Could you reproduce every one of the records below word for word, leaving out the pictures?

start Task input

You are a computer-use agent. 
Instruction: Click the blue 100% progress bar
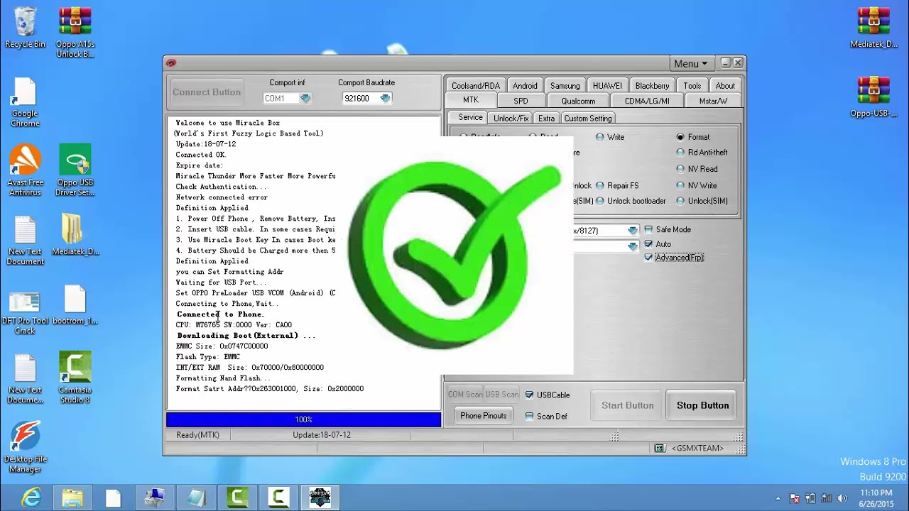303,419
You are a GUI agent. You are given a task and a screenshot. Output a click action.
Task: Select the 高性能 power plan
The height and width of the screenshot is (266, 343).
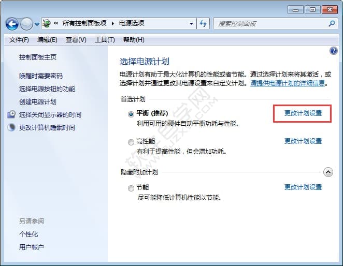(131, 142)
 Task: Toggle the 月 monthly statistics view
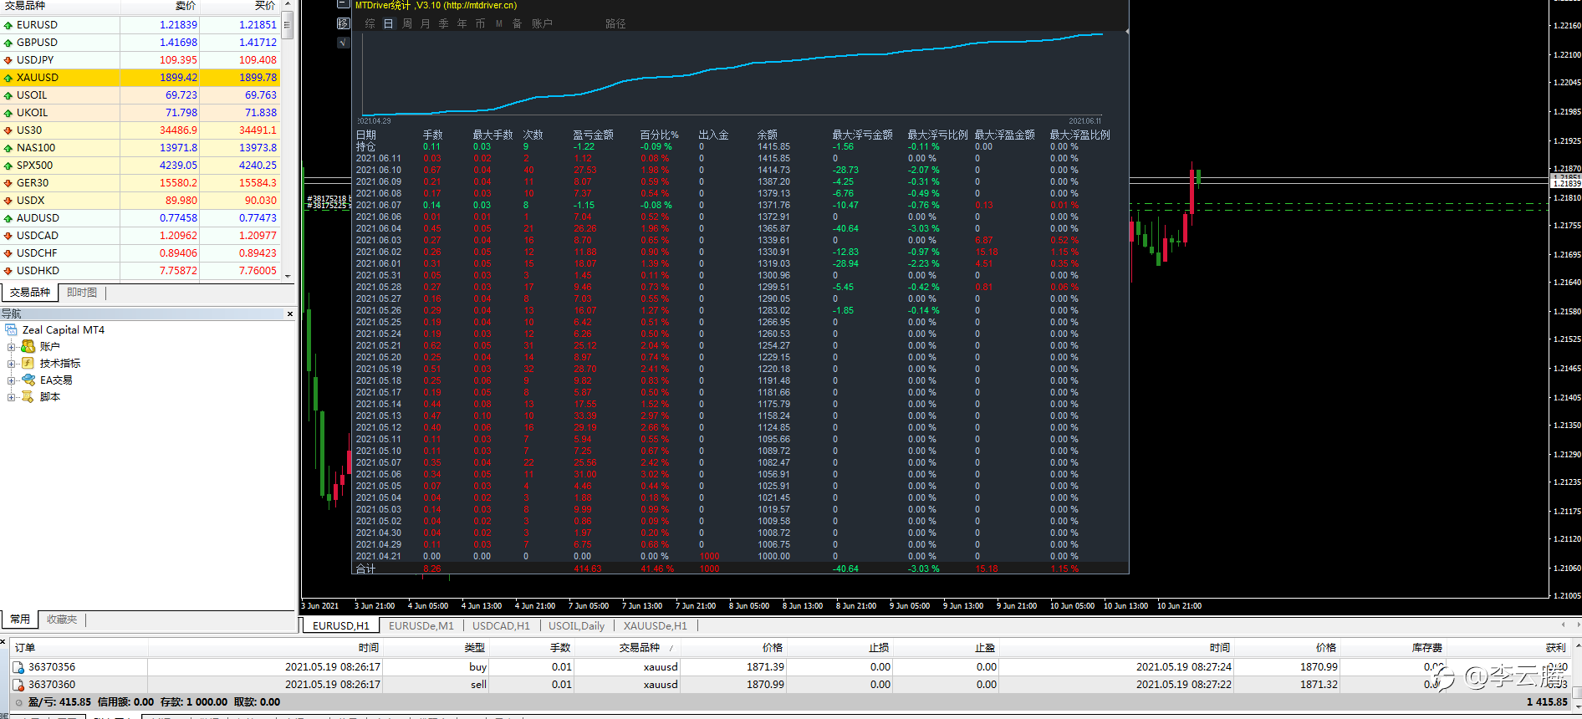(425, 23)
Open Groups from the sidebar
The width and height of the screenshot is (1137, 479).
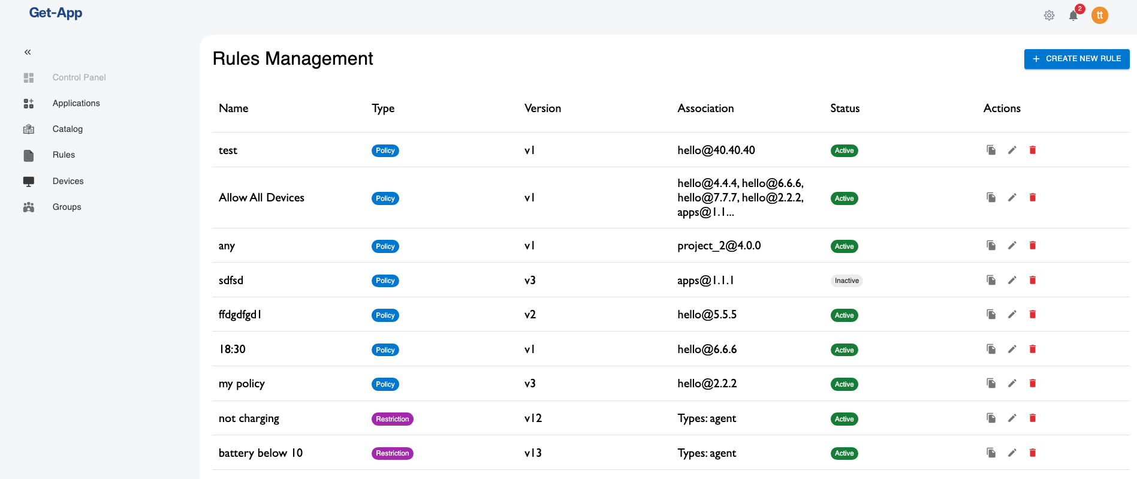coord(67,207)
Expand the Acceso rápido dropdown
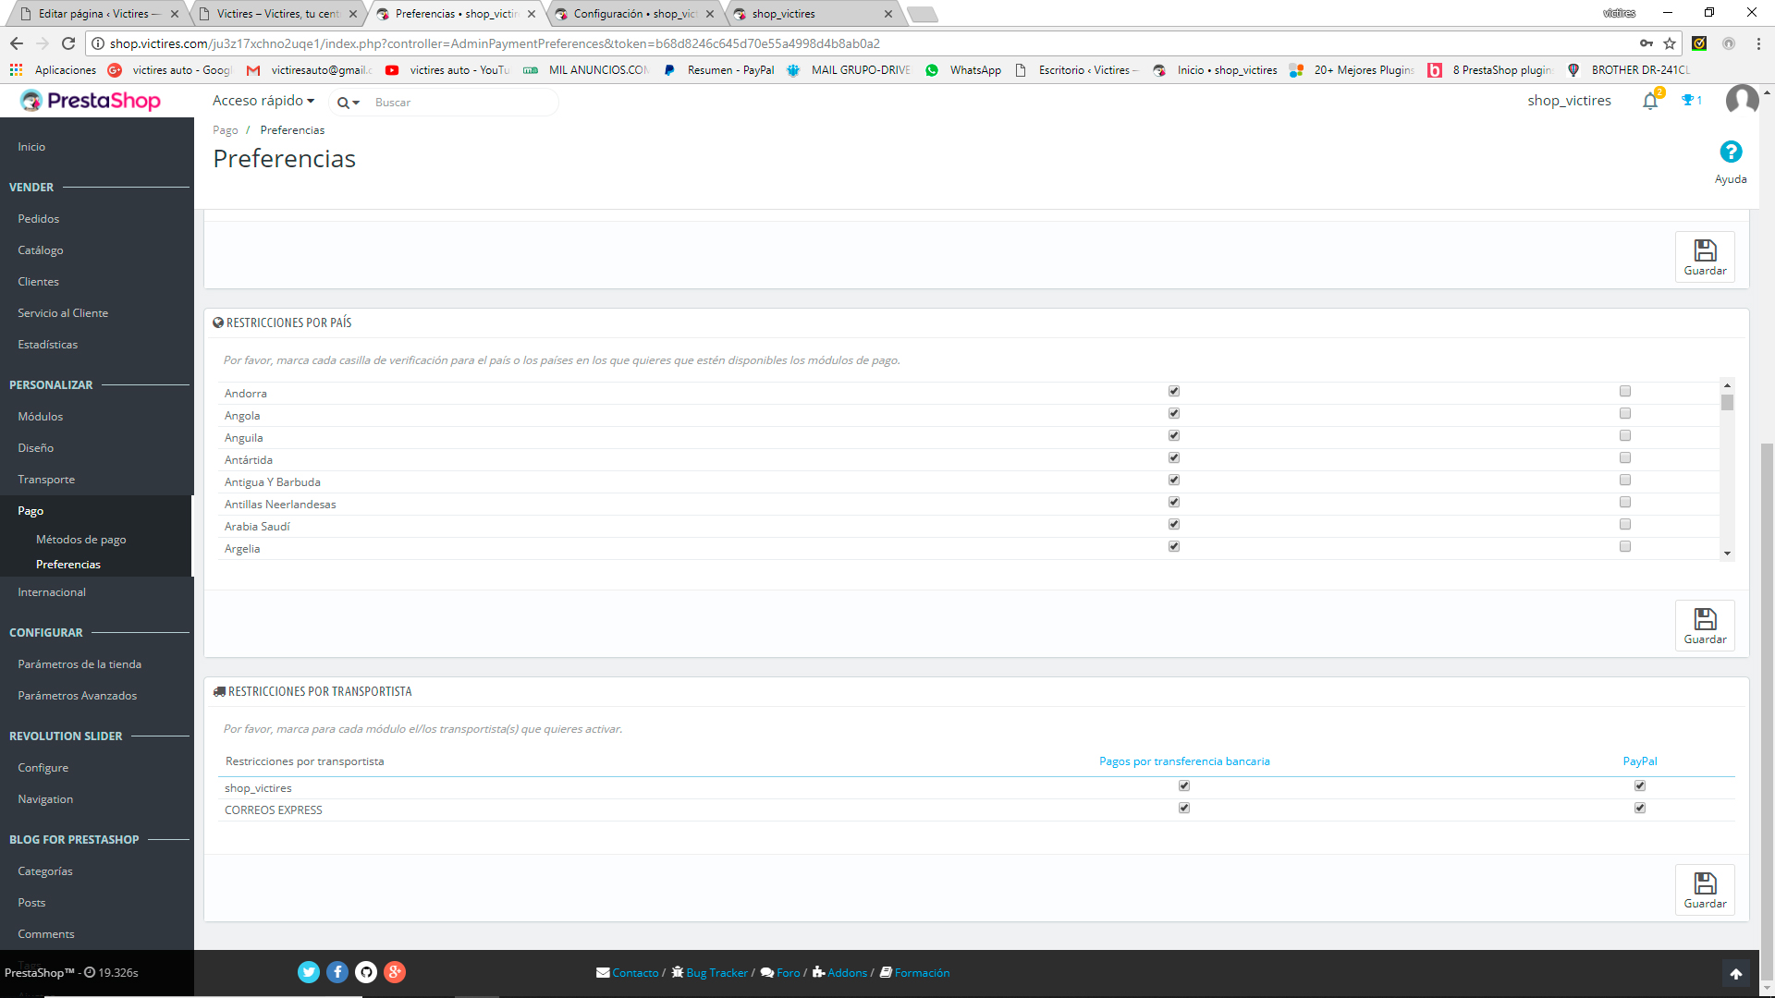 [263, 101]
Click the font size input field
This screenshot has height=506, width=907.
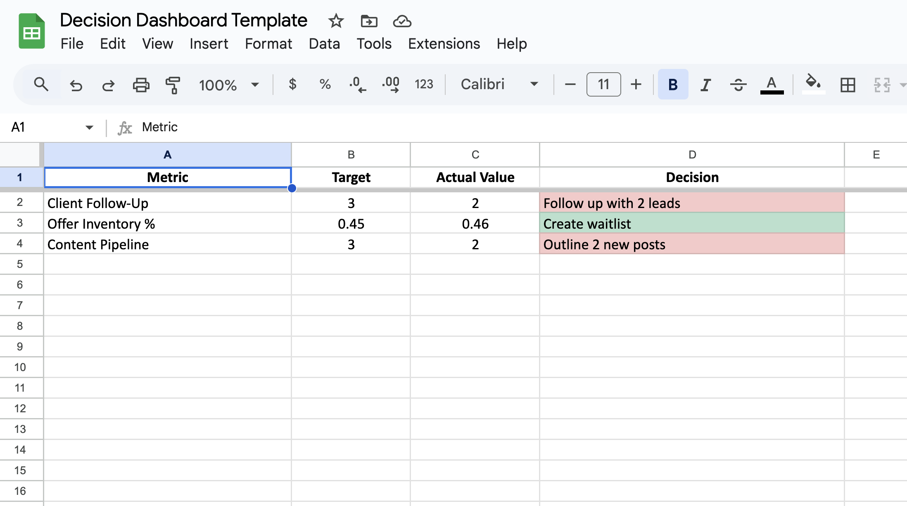pos(603,84)
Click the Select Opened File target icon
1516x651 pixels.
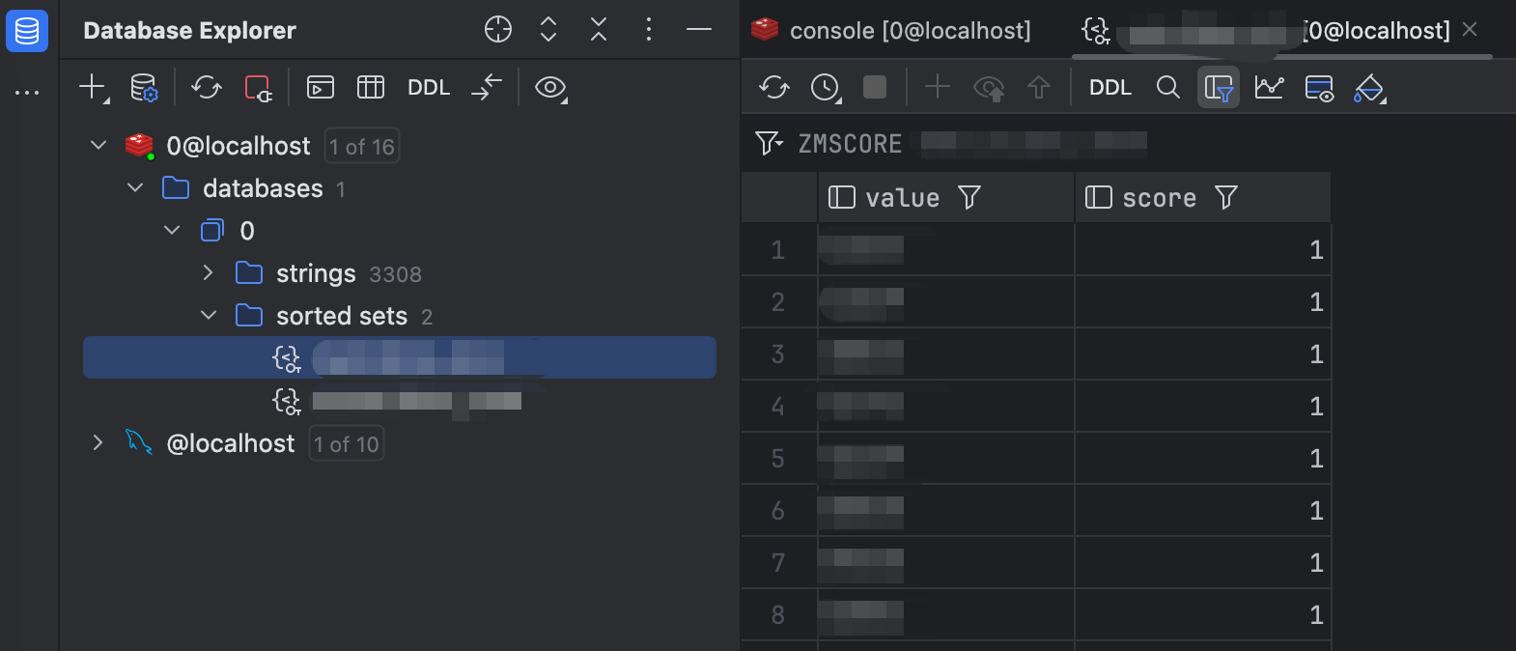498,30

end Task input

### Exercise response
You are a computer-use agent. 
Instruction: Click the blue 100% progress bar
303,419
You are a GUI agent. You are given a task and a screenshot. Output a click action.
Task: Select the 高性能 power plan
The height and width of the screenshot is (266, 343).
(131, 142)
 Task: Toggle the 月 monthly statistics view
(425, 23)
Open Groups from the sidebar
The width and height of the screenshot is (1137, 479).
coord(67,207)
Expand the Acceso rápido dropdown
 [263, 101]
Click the font size input field
This screenshot has height=506, width=907.
pos(603,84)
Click the Select Opened File target icon
1516x651 pixels.
498,30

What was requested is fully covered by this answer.